◆ **What is needed**: Find the string "gear" in the data, and copy out each line that has it.

[Saved data entries]
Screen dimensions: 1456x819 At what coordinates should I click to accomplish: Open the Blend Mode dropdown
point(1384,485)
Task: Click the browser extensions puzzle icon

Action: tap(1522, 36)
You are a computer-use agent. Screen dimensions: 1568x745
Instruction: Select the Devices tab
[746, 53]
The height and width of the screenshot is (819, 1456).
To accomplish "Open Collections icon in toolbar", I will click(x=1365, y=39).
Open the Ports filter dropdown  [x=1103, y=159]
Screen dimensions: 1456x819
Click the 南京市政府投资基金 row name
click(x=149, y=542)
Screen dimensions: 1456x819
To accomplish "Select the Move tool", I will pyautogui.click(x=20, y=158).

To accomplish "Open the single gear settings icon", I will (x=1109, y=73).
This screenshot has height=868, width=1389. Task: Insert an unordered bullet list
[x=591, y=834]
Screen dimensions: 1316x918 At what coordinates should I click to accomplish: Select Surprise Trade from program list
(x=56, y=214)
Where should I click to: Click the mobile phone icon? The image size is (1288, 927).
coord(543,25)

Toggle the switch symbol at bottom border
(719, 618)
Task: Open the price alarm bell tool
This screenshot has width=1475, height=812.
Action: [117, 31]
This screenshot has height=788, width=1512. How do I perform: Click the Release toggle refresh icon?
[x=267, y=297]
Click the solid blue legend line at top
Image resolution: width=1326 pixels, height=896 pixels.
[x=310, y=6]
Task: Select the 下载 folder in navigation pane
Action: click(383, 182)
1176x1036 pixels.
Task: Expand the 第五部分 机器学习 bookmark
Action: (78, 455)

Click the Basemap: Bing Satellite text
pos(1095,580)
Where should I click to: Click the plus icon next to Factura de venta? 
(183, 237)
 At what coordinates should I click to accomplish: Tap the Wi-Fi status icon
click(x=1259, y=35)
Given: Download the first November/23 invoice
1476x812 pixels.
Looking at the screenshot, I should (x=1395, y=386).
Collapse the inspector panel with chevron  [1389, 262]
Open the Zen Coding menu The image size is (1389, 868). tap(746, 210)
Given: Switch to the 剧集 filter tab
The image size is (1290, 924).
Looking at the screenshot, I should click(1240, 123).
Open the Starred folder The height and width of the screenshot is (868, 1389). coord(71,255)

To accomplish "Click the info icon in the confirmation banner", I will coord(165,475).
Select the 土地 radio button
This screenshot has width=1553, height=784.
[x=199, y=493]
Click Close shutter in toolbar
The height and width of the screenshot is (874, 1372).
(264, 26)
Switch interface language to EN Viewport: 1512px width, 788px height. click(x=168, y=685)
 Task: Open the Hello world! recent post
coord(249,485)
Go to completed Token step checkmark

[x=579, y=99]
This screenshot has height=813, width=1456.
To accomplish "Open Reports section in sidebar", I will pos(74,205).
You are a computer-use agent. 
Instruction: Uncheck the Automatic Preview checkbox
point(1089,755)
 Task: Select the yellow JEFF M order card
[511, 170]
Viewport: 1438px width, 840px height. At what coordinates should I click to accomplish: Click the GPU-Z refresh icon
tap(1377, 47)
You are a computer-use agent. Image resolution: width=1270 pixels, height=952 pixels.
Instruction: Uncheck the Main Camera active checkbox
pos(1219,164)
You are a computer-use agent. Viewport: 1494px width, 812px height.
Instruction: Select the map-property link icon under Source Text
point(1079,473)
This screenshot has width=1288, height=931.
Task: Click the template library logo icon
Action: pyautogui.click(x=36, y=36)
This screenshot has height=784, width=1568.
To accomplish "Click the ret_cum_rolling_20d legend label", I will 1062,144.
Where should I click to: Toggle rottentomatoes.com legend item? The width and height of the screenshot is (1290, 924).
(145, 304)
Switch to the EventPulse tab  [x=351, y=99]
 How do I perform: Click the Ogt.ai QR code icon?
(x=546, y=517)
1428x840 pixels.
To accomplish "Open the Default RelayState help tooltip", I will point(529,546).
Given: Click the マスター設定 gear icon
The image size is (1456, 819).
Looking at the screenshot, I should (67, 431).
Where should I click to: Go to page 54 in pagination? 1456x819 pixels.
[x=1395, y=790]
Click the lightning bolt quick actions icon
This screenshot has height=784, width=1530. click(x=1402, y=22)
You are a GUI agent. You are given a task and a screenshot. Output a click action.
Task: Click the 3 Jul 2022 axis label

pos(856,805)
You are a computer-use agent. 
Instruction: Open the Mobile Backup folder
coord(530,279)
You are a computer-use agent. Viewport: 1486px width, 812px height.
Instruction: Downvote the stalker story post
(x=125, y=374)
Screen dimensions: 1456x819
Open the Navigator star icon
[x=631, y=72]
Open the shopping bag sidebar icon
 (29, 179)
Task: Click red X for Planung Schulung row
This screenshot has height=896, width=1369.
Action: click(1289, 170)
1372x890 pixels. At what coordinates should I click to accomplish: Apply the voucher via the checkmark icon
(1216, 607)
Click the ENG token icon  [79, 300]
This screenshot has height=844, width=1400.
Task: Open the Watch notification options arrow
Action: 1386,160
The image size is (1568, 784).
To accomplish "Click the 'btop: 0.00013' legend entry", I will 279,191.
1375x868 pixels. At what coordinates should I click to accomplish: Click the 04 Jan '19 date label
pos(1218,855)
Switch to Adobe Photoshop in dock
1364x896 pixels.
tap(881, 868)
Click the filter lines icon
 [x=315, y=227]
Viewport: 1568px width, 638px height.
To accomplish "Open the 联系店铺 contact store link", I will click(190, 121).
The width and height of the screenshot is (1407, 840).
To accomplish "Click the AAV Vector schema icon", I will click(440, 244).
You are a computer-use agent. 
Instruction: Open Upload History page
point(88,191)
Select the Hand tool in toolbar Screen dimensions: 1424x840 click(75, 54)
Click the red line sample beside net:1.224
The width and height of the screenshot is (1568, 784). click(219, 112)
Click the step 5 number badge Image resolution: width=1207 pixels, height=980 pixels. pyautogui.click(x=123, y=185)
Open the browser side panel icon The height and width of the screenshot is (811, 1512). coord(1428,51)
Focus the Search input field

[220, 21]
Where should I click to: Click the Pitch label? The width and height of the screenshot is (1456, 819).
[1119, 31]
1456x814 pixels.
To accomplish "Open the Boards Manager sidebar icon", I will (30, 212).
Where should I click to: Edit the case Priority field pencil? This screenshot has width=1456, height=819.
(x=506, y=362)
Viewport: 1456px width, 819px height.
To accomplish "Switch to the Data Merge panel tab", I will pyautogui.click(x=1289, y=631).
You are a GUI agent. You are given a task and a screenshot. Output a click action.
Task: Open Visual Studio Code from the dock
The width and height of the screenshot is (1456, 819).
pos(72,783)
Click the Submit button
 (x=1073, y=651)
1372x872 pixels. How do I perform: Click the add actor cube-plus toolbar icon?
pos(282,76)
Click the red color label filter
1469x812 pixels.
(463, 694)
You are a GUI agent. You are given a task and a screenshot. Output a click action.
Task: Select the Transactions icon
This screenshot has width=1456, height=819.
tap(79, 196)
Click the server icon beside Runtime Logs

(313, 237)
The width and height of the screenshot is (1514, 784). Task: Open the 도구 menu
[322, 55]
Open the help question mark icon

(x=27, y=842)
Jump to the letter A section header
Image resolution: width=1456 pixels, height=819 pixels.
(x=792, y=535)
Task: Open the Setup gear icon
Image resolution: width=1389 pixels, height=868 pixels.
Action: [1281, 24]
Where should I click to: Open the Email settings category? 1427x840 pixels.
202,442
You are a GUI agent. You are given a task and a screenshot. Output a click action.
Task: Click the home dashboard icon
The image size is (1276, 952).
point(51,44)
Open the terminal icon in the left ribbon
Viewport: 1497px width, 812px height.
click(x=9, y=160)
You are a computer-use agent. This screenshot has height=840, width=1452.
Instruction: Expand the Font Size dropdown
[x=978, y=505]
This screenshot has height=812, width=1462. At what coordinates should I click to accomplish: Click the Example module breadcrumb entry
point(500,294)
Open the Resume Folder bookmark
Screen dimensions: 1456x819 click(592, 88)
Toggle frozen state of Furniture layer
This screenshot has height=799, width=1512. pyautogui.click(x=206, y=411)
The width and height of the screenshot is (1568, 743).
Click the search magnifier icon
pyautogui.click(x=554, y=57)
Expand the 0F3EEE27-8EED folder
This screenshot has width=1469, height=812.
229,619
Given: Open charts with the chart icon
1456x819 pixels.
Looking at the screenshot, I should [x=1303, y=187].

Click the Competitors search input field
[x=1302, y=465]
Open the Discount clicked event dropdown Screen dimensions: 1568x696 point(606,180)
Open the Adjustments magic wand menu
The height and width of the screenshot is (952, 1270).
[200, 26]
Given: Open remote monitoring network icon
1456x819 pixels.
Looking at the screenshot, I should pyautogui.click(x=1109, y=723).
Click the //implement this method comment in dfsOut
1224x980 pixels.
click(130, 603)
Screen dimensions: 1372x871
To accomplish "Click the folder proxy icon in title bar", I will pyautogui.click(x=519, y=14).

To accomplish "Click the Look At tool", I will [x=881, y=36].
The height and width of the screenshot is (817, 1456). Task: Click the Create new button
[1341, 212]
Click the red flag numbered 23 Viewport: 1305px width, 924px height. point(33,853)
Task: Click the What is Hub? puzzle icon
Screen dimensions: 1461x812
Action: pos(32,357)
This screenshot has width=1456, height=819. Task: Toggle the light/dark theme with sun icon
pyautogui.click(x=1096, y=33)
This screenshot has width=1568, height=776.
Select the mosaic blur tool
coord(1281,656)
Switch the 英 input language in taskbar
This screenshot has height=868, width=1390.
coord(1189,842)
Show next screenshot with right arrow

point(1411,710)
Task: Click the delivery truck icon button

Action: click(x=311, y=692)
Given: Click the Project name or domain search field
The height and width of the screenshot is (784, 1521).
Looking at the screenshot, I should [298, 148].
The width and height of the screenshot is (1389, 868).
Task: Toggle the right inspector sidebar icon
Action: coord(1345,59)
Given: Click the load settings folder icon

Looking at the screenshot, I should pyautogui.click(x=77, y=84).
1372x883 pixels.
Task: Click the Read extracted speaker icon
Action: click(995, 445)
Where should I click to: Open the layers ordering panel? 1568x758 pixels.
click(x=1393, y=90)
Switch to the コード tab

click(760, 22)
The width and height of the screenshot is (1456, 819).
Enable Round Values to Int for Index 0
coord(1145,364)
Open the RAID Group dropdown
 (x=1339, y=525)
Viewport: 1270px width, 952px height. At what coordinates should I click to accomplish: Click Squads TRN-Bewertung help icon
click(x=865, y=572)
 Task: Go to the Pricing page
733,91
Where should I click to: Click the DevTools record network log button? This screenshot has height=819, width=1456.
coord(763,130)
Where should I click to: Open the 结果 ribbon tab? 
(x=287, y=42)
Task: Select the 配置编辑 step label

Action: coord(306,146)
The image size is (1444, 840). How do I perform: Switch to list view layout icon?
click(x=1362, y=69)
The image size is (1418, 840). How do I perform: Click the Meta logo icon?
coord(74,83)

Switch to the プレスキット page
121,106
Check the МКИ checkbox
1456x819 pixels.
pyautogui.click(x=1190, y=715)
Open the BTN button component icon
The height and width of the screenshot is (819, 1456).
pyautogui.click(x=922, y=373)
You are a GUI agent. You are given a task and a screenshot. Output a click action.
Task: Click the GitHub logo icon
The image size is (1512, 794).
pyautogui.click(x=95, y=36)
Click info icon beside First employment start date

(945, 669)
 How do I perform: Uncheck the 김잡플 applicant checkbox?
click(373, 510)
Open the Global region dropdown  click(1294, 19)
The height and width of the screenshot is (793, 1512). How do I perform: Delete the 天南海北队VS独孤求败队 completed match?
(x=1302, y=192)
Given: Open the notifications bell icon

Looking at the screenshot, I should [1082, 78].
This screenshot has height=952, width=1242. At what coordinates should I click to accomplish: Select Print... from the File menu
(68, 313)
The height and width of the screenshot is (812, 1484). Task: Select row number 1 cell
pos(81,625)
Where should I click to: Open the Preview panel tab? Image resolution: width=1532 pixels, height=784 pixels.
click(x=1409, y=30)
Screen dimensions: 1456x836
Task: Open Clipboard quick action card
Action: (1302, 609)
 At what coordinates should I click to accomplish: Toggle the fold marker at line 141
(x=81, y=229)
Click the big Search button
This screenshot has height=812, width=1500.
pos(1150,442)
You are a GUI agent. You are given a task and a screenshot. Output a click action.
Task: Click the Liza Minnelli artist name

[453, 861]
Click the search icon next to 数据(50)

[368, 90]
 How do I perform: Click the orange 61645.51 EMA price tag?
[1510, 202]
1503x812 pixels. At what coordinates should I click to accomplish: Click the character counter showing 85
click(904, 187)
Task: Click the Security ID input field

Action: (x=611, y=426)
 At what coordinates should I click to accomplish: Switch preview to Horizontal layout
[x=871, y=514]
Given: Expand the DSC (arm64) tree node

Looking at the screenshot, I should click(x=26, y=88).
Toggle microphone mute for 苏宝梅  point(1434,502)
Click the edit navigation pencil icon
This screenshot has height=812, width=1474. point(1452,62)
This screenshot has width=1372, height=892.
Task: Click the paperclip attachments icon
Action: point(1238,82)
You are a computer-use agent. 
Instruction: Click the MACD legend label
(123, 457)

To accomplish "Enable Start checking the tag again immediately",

◆ **Result**:
To accomplish "Open the single gear settings icon", I will (x=1109, y=73).
Given: Click the マスター設定 gear icon
Task: Open the Setup gear icon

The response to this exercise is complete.